IT was an unprecedented journey; but caused little surprise. On Sept 4, Prime Minister Narendra Modi went to Nagpur, the headquarters of the Rashtriya Swayamsevak Sangh, to present himself before the RSS chief Mohan Bhagwat. Almost his entire council of ministers and the BJP’s parliamentary board were there to demonstrate their accountability to the RSS.
On Oct 2, a dozen or so junior ministers of state got into a huddle with senior RSS functionaries in New Delhi in what was described as a “regular review meeting”.
A press release issued thereafter revealed: “The prime minister said he was proud to be a Swayamsevak and he had reached where he had because of the values he had imbibed as a member of the RSS.”
Modi is a lifelong RSS activist (pracharak), having left his family to dedicate himself to the organisation. It, in turn, ensured his rise to the post of the highest executive of the country.
The entire exercise was a flagrant violation of the fundamentals of the parliamentary system. The prime minister is accountable only to parliament and to no outside body. As a member of the ruling party, he participates in its deliberations but receives no mandate from it.
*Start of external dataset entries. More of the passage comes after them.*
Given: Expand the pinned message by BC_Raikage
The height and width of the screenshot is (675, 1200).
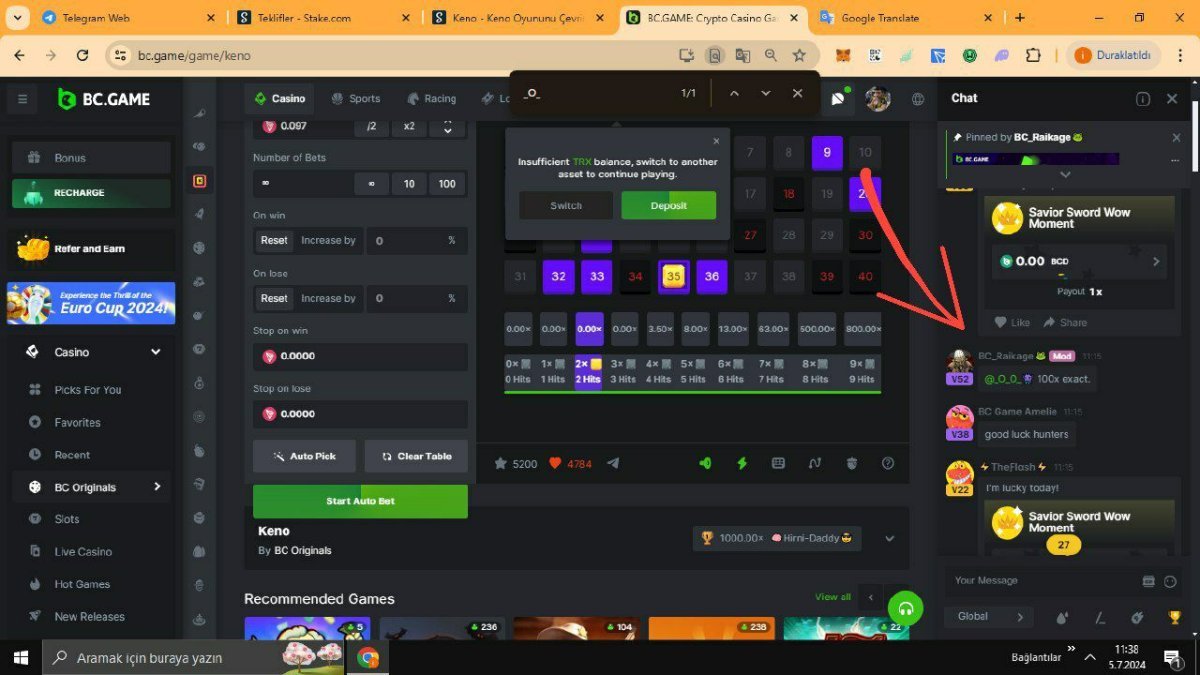Looking at the screenshot, I should pyautogui.click(x=1065, y=175).
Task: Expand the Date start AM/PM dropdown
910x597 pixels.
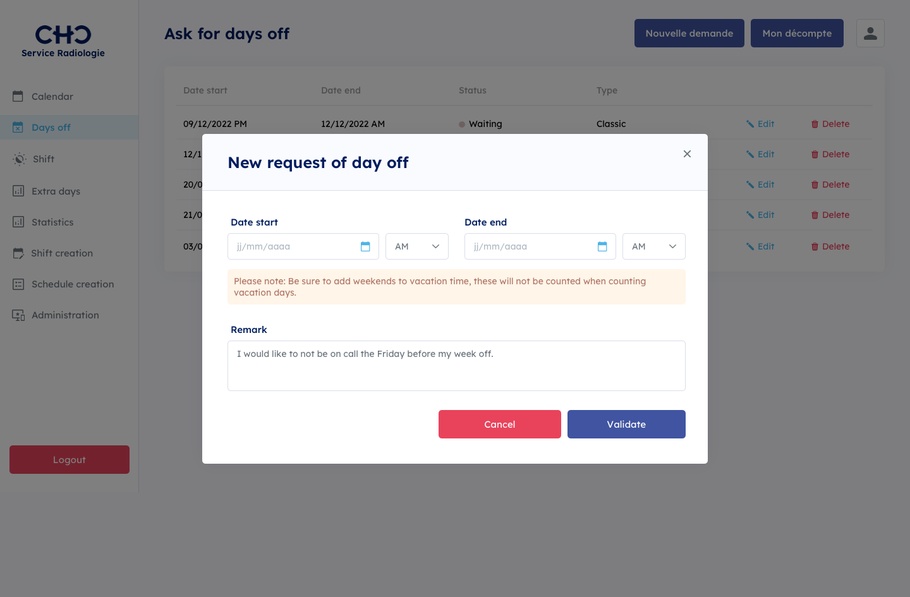Action: pos(417,247)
When responsible government was introduced in 1937, under the Government of India Act 1935, Mohammad Ali Jinnah strongly criticised “the Congress high command” for giving directives to the Congress ministries in the provinces.
The RSS has riveted its control over the BJP.
The BJP general secretary Ram Madhav is an RSS man who was seconded to the BJP along with many others. He wrote recently: “The RSS model is unique. It has a parivar [family] of 40-plus organisations. The RSS is their ideological fountainhead.” It is also the BJP’s muscle; it provides the cadres and foot soldiers who are indispensable at election time.
Bhagwat disapproves of the personality cult which Modi and his men have built up ever since he became prime minister. Immediately after his trip to Nagpur, a BJP leader disclosed on Sept 5, that the message which Modi had received there was that “no matter how big or popular you are, you cannot be bigger than the RSS”.
It has in the past sacked two presidents of its political wing — one was the president of the BJP’s ancestor the Jan Sangh, Mauli Chandra Sharma, who was sacked in 1954, the other was a former president and founder of the Jan Sangh who was expelled by L.K. Advani in 1973.
In July 2005, as president of the BJP, Advani was administered a heavy dose of the same medicine. Three designated mandarins were despatched from Nagpur by the RSS chief to ask him to put in his papers. His crime was that he had written in praise of Jinnah in the condolence book at his mausoleum in Karachi.
The stark reality is that the BJP can never be a right-wing party in the traditional sense. Its ideology binds it to the RSS which also controls it organisationally. The RSS has riveted its control over the BJP installing its trusted men to run the secretariat. The then RSS chief M.S. Golwalkar articulated the organisation’s ideology, indicating its strategy as far back as in 1949. “We have kept before ourselves the ideal of Bhagwan Shri Krishna who held a big empire under his thumb but refused to become an emperor himself.”
In 1944, the British decided that the RSS was “a politico-commercial organisation which concentrated on the formation of a militant body on fascist lines”.
The word ‘fascist’ was aptly chosen. As Donald E. Smith says in his classic India as a Secular State: “The leader principle, the stress on militarism, the doctrine of racial-cultural superiority, ultra-nationalism infused religious idealism, the use of symbols of past greatness, the emphasis on national solidarity, the exclusion of the religious or ethnic minorities from the nation-concept — all of these features of the RSS are highly reminiscent of fascist movements in Europe.”
A responsible correspondent reported in August that “the RSS membership is growing at 10,000 to 15,000 recruits every month and says it has reached every district except parts of Kashmir and Assam”.
The RSS influence on governance was obvious when Atal Behari Vajpayee was prime minister. It successfully vetoed Jaswant Singh’s appointment as finance minister. The RSS shadow lurks ominously on issues dear to it. Ram Madhav specifically mentioned Kashmir as one of them; which implies also relations with Pakistan.
There are clear limits to the BJP’s ideological evolution. They were well described by Walter K. Anderson, a scholar who served in the State Department, in his book The Brotherhood in Saffron, which was co-authored by Shridhar D. Damle. “It is questionable if the BJP could survive politically without the RSS cadre, and the cadre will not stay unless the leadership of the party stays firmly in the hands of the ‘brotherhood’.”
The writer is an author and lawyer based in Mumbai.